Graph Structure Compresses Contrastive Neuron Steering Targets

Published: Updated:
Author: Zach Maas

❗This is a working draft. I’m confident in the results and it’s near complete, but there may be minor typos.

Summary:

  • Extending Nous Research’s CNA, I build sparse dependence graphs over contrastive refusal neurons
  • Graph-derived neuron subsets retain most or all of the steering behavior while using fewer neurons
  • Holding the set of neurons fixed, base and instruct models show near-complete graph rewiring
  • Graphs estimated on harmful-only activations sometimes outperform contrastive graphs

Background

I recently saw the paper Targeted Neuron Modulation via Contrastive Pair Search, which proposes a steering scheme called CNA that uses the top 0.1% of MLP neurons that distinguish contrastive prompts. They call this method Contrastive Neuron Attribution (CNA), and ablating this set of neurons dramatically reduces refusal behavior. Given work like Language Model Circuits Are Sparse in the Neuron Basis, I wondered if these neurons were independently useful units for steering, or if they have some internal organization. To test this, I built sparse conditional dependence graphs over CNA-identified neurons and looked at whether graph-derived subsets retained steering behavior.

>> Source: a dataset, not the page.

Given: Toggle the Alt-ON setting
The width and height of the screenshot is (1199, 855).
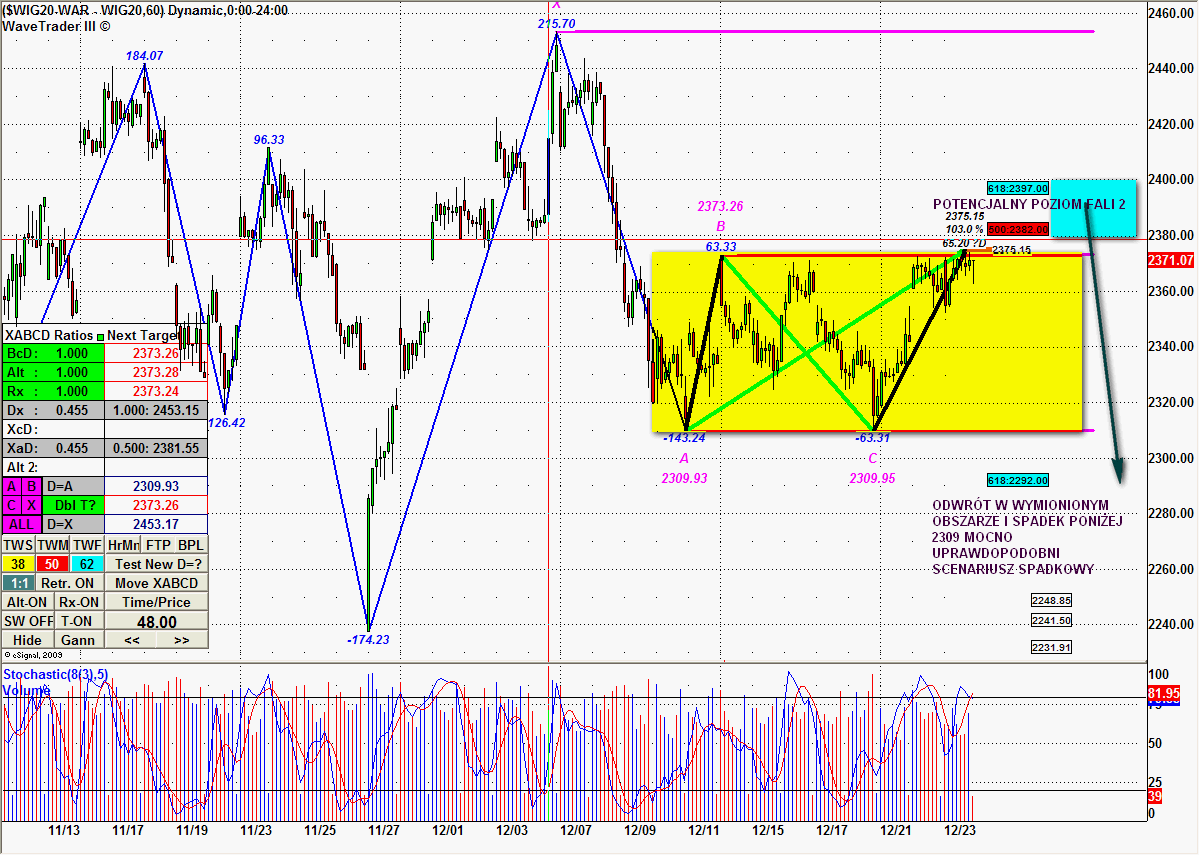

For method reference on the generating dependence graph using nodewise LASSO, see my previous work. I apply this approach over all models discussed in the CNA paper - Llama and Qwen family models ranging from 0.5b to 72b. Of note, I generate graphs using the signed difference in contrast for dependence calculation, as opposed to the absolute difference that CNA uses to identify neuron sets.

Results

Graph-connected neurons frequently preserve steering.

Across multiple Qwen and Llama models, graph connected subsets frequently preserve most or all of the steering effect of the CNA method while compressing the neuron set. Steering sometimes fails (for example, in Qwen2.5 1.5B and 72B), but generally results in similar refusal changes using fewer MLP neurons. This suggests that refusal-relevant CNA neurons are not behaving as an entirely unstructured set of intervention targets.

ModelCNA # of NeuronsGraph # of NeuronsRefusal Rate - BaseRefusal Rate - CNARefusal Rate - Graph
Llama 3.2 1B13210056%13%16%
Llama 3.2 3B23018887%80%80%
Llama 3.1 8B45917793%74%78%
Llama 3.1 70B2,2942,05491%63%60%
Qwen 2.5 1.5B251299%78%95%
Qwen 2.5 3B39722089%22%17%
Qwen 2.5 7B53127490%6%4%
Qwen 2.5 72B2,36641469%9%37%

Instruction tuning changes graph structure

The CNA paper highlights that ablation of the refusal neuron set does not work effectively in base models, and suggests that fine-tuning creates refusal behavior in these neurons. To assess what structure might be present, I generated graphs using the instruct-derived neuron set applied back to the base model. Holding the neuron set fixed but changing from instruct to base shows almost complete edge turnover. These graphs should be read as conditional dependence structure, not necessarily causal circuits. One possible interpretation here is that fine-tuning changes how refusal-relevant neurons coordinate rather than just changing participation in refusal.

modelinstruct Ebase Eshared Eedge Jaccardbase retention of instruct edges
Llama 3.2 1B145198150.04610.3%
Llama 3.2 3B266452220.0328.3%
Llama 3.1 8B224165130.0355.8%
Llama 3.1 70B3,7839,201860.00672.3%
Qwen 2.5 1.5B1000.0000.0%
Qwen 2.5 3B284269470.09316.5%
Qwen 2.5 7B363532650.07817.9%
Qwen 2.5 72B468651580.05512.4%

Caveat: Jaccard is a strict binary edge metric, so it can understate relatedness if weights shift, nearby substitute edges appear, or the LASSO solution is unstable. But by exact selected edge identity, yes, overlap is very low.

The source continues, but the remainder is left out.